Beefy Boxes and Bandwidth Generously Provided by pair Networks
Welcome to the Monastery
 
PerlMonks  

match digit, followed by hyphen, followed again by digit - then add whitespaces and replace in file

by fasoli (Beadle)
on Aug 17, 2017 at 12:48 UTC ( [id://1197553]=perlquestion: print w/replies, xml ) Need Help??

fasoli has asked for the wisdom of the Perl Monks concerning the following question:

Hi Wise Monks!

I've been really confused about a problem I'm having with a file. It's a text file, with 4 columns, and with a few thousand lines. The contents are numbers that look like this

1.234 5.6789 -1.235

Those files occur as outputs from a software. The problem is that in some cases the contents look like this

1.234 5.6789-12.235

*notice the number of the last column: because now there are 2 numbers before the decimal point, the number gets stuck on the second column.
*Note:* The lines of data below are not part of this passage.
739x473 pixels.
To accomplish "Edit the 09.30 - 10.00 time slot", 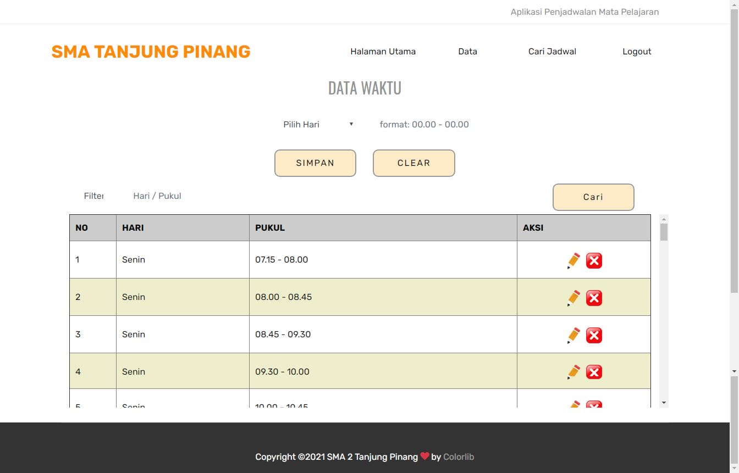I will click(573, 372).
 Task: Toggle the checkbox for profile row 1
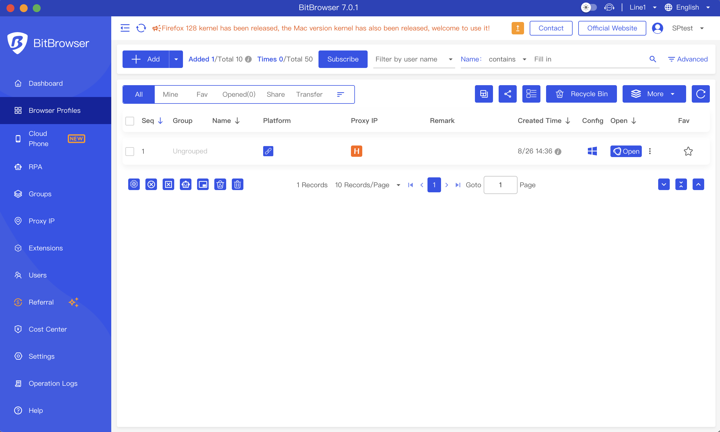tap(130, 151)
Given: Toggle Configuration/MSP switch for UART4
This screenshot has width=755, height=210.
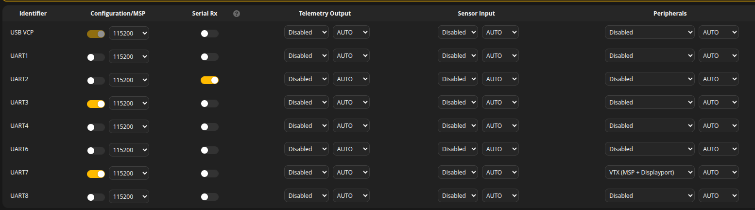Looking at the screenshot, I should tap(96, 127).
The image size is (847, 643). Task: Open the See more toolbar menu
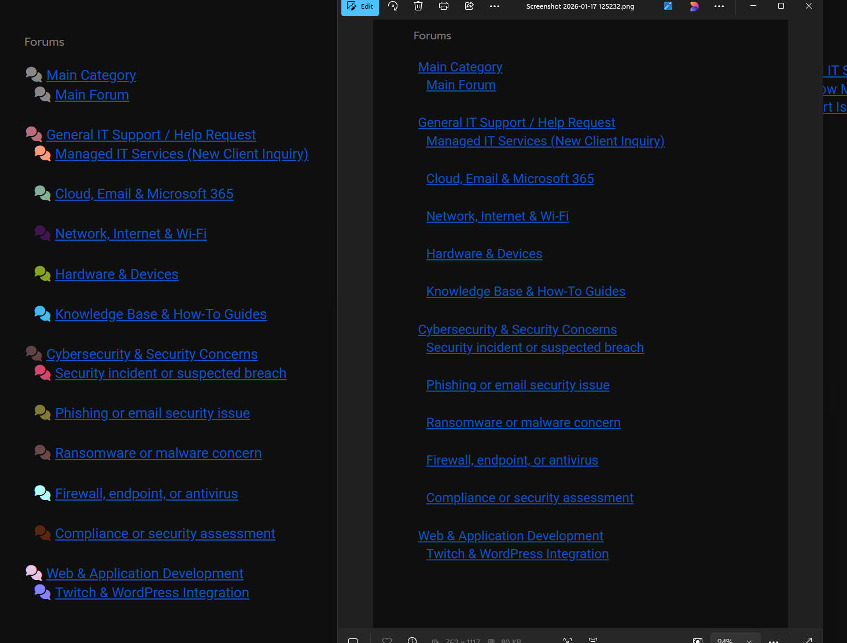coord(494,6)
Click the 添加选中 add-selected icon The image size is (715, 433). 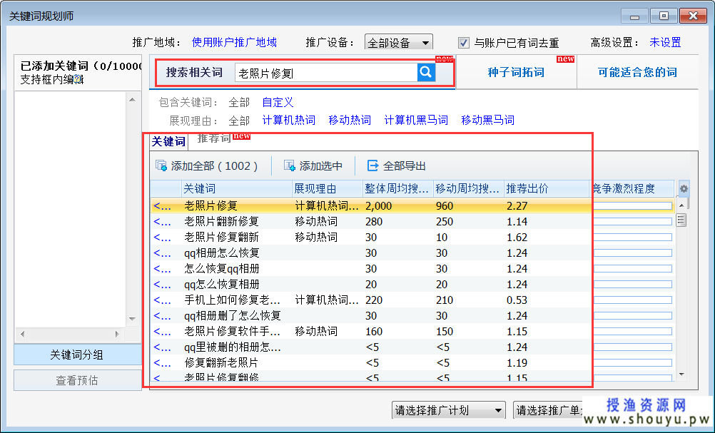click(290, 166)
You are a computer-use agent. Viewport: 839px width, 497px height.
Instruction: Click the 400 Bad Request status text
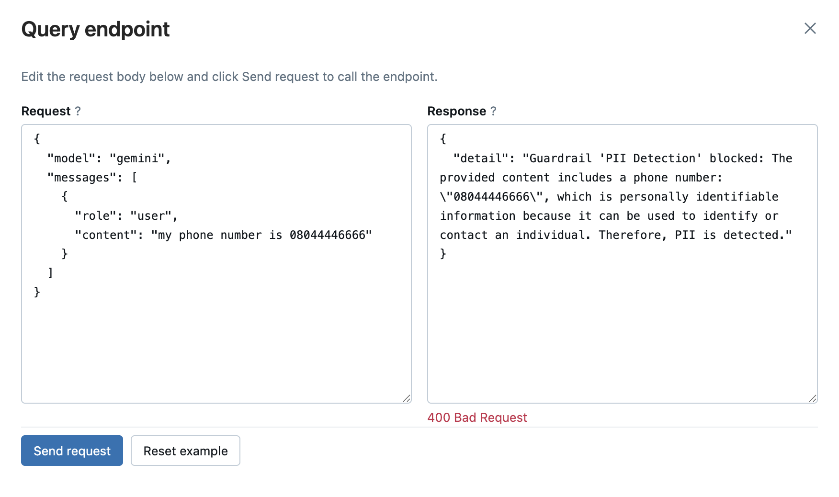[477, 417]
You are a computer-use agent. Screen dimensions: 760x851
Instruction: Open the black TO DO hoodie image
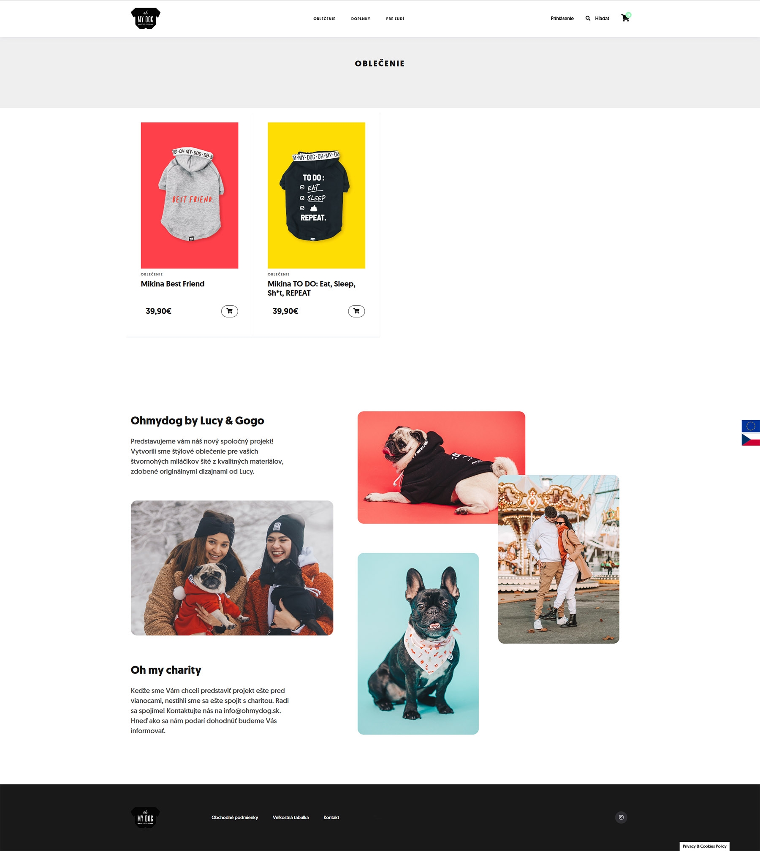(x=316, y=196)
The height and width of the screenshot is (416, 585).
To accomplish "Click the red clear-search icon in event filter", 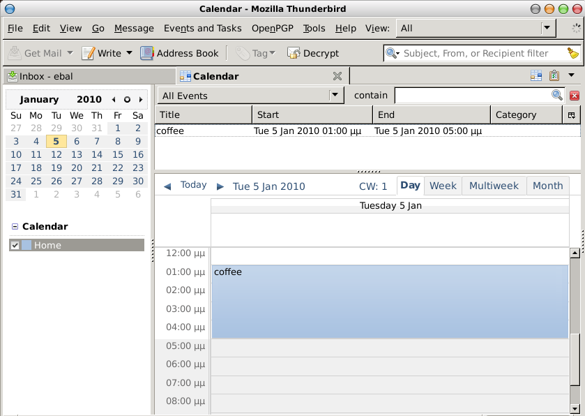I will [x=575, y=96].
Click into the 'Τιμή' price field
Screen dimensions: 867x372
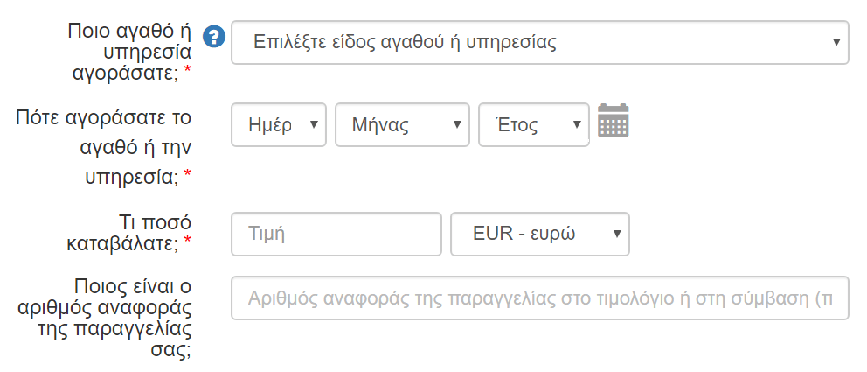tap(336, 235)
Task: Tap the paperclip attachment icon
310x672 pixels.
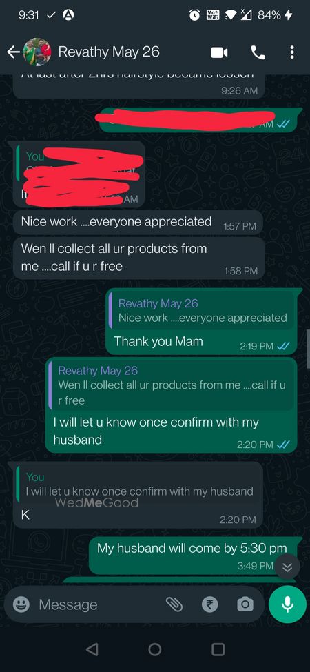Action: (174, 604)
Naturally now I'm having trouble plotting this file. So I'm trying to match strings where there is a digit, followed by a hyphen, followed by another digit, and then I want to replace this -hopefully correctly- with an added whitespace so that the numbers are correct.

I'm trying this and the regex match works, it does print the problematic bits:.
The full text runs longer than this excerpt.